Set task:
In the mailing list post on where secure coding belongs in the curriculum, what one thing does the writer urge students in intro secure development classes to take away?

Source:
Secure Coding mailing list archives

Where Does Secure Coding Belong In the Curriculum?


From: mlyman-cissp at comcast.net (Mike Lyman)
Date: Sat, 22 Aug 2009 10:25:37 -0500

Brad Andrews wrote:
But we are not talking about separate classes.  The assertion (which I
probably clipped, sorry) was that it should be woven into the
curriculum.  I was noting where and how to do so, starting in the
intro level classes.  Just telling a starting programmer to properly
check input length is all well and good, but falls far short of making
a secure programmer. 

Sorry if this comes across as a misread of the above but it touches on a
pet peeve of mine in this business. Falls far short or that doesn't fix
the problem is used quite a bit to dismiss steps we could be taking.
Since we cannot create truly secure systems or software, we need to
embrace efforts that still improve things as long as the cost of the
effort is appropriate for the gain in security. Instead of "properly
check input length is all well and good, but falls far short of making a
secure programmer" I prefer to think of all the security bugs we could
have avoided if most programmers has a well ingrained habit of doing
just that. We'd still have a lot of problems left to address but we'd
have avoided a lot of pain if this little thing had been taught better
or even taught at all. (When I do secure development intro type classes,
my if you only take one thing away from today, make it Don't Trust
Input. You'll learn the rest later but that one thing will fix many
problems.)

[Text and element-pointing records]
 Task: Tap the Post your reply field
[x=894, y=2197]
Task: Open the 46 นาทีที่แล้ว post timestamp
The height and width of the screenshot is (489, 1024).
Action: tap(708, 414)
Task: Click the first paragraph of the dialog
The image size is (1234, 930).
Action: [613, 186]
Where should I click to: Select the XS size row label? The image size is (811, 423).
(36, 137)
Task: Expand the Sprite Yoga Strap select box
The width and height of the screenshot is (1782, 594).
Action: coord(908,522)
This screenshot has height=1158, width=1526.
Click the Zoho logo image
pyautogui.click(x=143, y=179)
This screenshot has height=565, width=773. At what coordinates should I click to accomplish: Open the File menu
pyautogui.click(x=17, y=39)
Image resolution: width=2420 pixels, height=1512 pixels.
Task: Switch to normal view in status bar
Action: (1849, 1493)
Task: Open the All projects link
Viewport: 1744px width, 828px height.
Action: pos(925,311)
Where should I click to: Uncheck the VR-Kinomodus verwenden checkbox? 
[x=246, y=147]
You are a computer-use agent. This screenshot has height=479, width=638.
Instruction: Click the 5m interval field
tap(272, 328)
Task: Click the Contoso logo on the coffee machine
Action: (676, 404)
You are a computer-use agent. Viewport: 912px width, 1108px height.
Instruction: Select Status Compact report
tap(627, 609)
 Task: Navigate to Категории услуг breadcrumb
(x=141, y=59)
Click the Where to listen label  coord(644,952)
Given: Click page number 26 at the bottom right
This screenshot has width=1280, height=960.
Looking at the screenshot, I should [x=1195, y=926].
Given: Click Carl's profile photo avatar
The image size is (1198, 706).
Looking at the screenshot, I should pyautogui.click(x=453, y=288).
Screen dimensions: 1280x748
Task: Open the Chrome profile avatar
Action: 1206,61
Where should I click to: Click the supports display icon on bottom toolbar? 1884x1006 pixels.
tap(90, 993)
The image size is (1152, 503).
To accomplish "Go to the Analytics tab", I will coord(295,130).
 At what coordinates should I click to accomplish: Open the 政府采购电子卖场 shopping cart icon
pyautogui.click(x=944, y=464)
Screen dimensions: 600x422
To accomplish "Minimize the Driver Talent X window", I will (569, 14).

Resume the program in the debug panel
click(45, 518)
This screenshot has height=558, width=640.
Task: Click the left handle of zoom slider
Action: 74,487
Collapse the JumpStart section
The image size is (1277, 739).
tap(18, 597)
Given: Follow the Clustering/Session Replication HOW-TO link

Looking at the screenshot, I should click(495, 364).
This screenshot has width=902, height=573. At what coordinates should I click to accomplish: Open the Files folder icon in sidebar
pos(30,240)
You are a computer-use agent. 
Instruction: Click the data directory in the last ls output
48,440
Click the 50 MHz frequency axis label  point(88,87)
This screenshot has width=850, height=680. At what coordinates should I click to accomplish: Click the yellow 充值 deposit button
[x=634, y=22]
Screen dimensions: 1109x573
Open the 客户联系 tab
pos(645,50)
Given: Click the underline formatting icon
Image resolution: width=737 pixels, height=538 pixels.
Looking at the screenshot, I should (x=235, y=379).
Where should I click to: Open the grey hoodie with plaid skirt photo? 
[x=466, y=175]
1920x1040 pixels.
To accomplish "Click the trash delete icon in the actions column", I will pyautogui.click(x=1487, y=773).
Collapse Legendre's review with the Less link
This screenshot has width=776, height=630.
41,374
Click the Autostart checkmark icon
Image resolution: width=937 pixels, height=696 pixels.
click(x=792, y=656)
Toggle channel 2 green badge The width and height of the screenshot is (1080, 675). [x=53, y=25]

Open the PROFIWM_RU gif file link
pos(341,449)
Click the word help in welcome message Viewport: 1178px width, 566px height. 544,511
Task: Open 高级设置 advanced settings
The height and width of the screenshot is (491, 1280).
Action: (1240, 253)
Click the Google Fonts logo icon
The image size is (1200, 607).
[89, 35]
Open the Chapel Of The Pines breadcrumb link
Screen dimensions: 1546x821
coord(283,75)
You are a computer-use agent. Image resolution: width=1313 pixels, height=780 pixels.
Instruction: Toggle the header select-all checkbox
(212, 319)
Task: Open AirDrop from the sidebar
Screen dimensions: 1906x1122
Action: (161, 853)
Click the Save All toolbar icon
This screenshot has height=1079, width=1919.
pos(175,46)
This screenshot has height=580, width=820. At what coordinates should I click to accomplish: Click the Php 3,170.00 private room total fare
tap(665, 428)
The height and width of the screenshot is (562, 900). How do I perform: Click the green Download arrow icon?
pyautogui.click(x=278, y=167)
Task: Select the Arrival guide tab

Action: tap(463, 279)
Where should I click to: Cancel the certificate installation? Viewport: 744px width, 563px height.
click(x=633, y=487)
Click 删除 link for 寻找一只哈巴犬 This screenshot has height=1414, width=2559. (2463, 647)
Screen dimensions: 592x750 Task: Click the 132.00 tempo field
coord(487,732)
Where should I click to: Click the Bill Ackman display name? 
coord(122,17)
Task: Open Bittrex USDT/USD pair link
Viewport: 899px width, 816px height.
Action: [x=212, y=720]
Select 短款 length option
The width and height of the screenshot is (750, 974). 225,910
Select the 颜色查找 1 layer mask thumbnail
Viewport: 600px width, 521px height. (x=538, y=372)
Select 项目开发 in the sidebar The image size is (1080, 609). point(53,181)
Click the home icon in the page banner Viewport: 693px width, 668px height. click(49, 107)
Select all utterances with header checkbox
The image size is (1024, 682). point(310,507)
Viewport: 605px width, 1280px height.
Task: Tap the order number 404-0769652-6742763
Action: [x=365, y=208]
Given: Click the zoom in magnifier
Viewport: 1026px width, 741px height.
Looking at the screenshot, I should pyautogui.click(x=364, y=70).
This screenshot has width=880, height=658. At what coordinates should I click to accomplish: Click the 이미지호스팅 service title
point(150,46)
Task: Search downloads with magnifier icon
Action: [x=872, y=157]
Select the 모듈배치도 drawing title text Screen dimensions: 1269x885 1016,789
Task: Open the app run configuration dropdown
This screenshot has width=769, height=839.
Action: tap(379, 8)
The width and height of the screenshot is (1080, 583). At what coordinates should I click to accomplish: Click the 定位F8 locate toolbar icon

Exercise solution:
Don't Trust Input.